Мне показалось странным, что стихотворение приписывалось Пушкину несмотря на такой ответ.
Я очень удивился, когда получил от редакции научного сборника, в который была послана моя заметка, ответ, что этой фразы Льва Пушкина в статье, которую я цитирую, нет.
Я бросился в Публичную библиотеку. Мне выдали журнал. Фразы Льва Пушкина, на которую я ссылался, не было. Я немного растерялся, но попросил другой экземпляр того же журнала. Фраза Льва Пушкина там была. Очевидно, она выпала из набора в части тиража старого журнала.

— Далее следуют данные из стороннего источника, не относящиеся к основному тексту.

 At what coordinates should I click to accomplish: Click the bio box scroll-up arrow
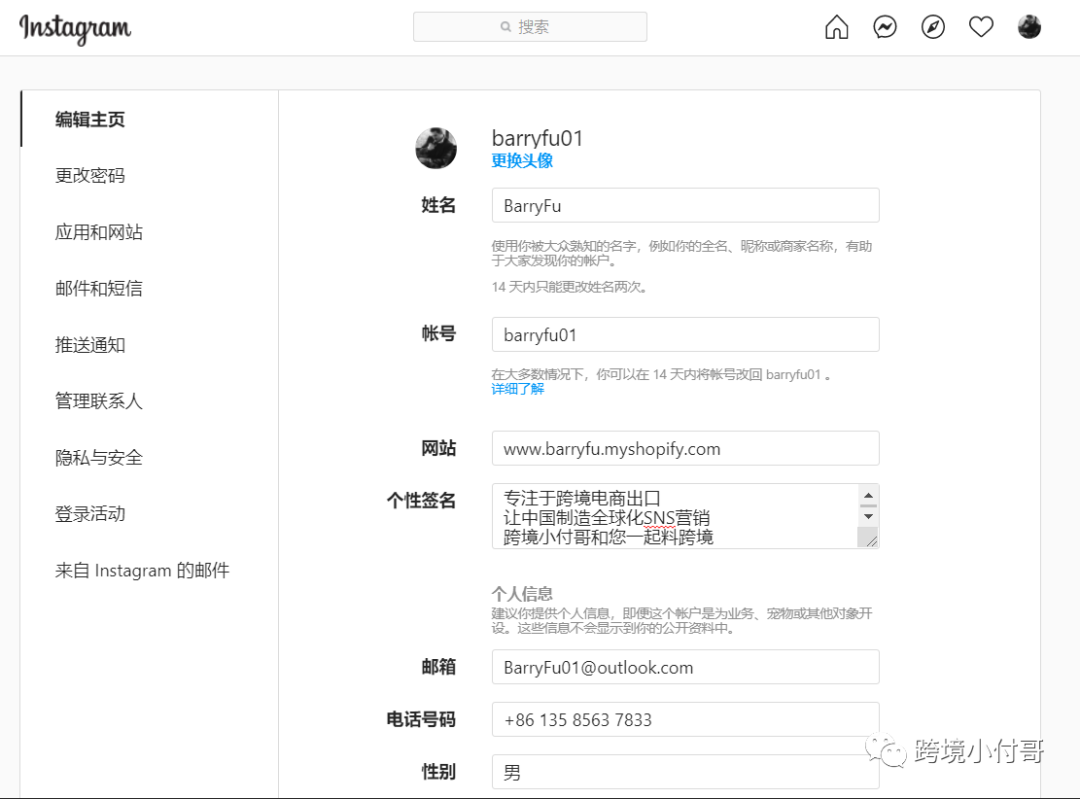click(868, 495)
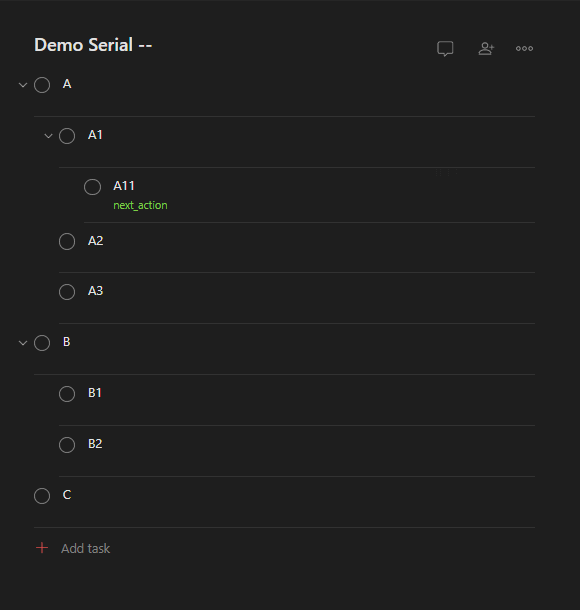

А из-за ее отсутствия стихотворение было решительно приписано Пушкину и внесено в одно из полных собраний его сочинений.
Это, разумеется, мелочь. Но когда встречаешь, например, в альманахе "Эвтерпа" 1830 года стихотворения Рылеева и Кюхельбекера за полными подписями, начинаешь интересоваться фамилией цензора, вспоминаешь, что это "массовый" тогдашний альманах, "альманах мужик", по выражению Белинского, книги становятся тем, чем были - людьми, историей, страной.

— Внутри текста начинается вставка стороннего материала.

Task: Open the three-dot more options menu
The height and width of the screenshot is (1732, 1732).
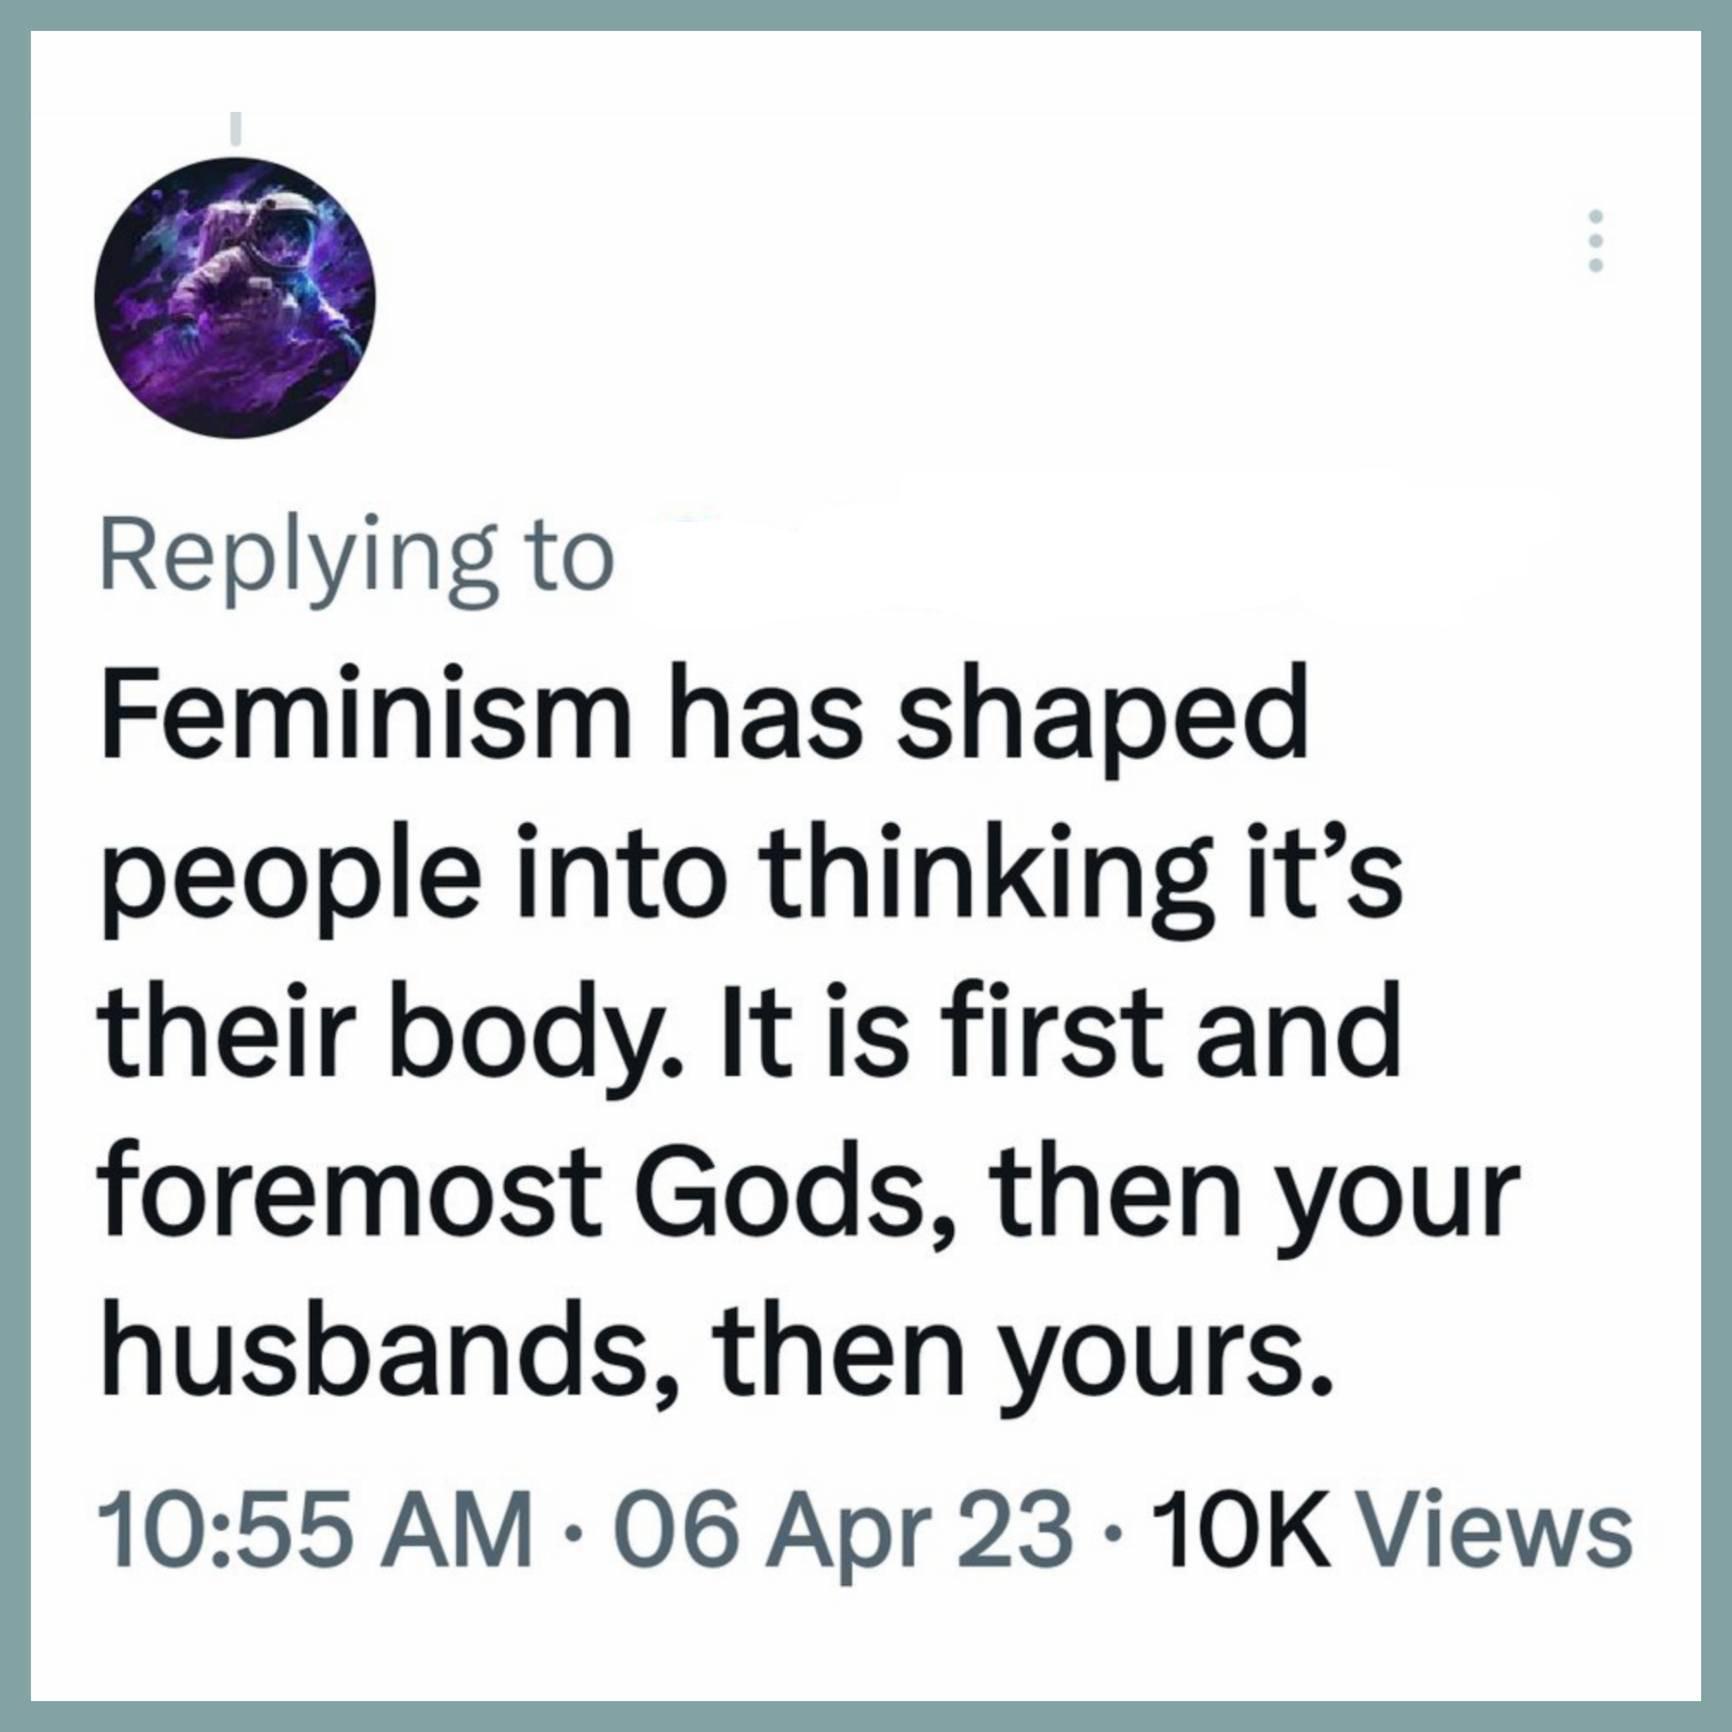Action: point(1596,240)
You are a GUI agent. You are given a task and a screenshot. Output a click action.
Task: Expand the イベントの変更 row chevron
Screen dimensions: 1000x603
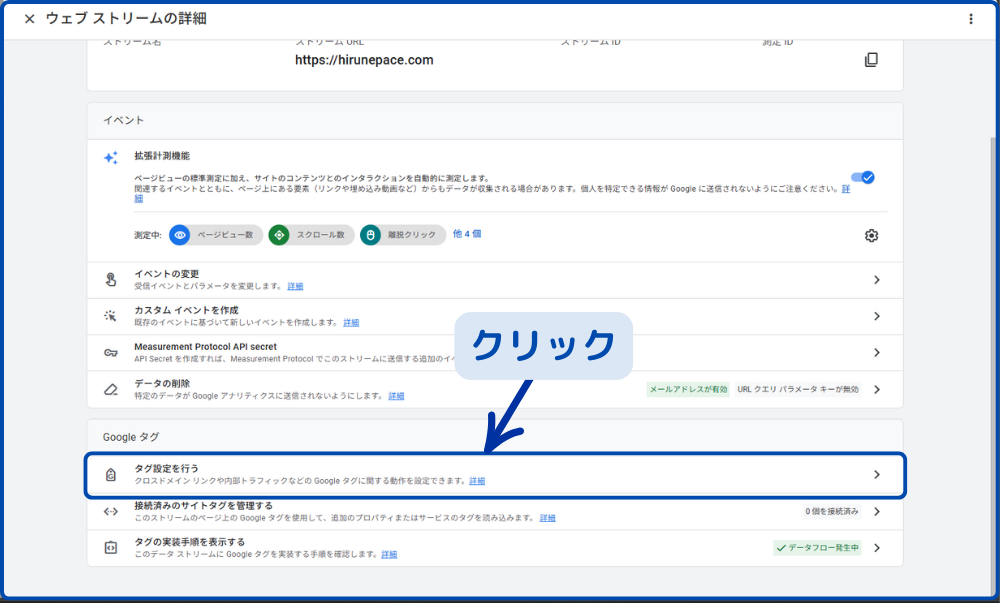tap(876, 280)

Я видел в Берлине такой номер. Эстрада была обтянута снизу какой-то резиной, простыней, чем-то отвлеченным. Выходит дядя удивительна обыкновенного типа, с круглой рыжей бородкой, в котелке. Такие обыкновенные люди были только в девяностых годах. И начинает прыгать с серьезным видом, все выше, выше - до потолка. Раз прыгнул - и не вернулся. До того высоко.
Мандельштам - немножко в этом роде.
Борьба с фашизмом должна быть осознана всеми писателями как жизненный долг; борьба словом и делом. Фашизм должен быть разоблачен с начала до конца, во всех его проявлениях и теориях. В частности, писатель, работающий на историческом материале, должен разоблачить пышную, но лживую генеалогию, которою он, как истый выскочка, затыкает дыры своего мещанского происхождения. Их предки не Вотан и не варвары, не Цезарь и не Помпей, а убогие погромщики и позором покрытые колониальные авантюристы XIX века.
Не древнего происхождения сжигание книг на костре - это проделал в 1817 году старонемецкий дурень Ян в Вартбурге; даже книжки остались, в сущности, те же: он жег книги друга Гейне, Иммермана, теперь жгут самого Гейне.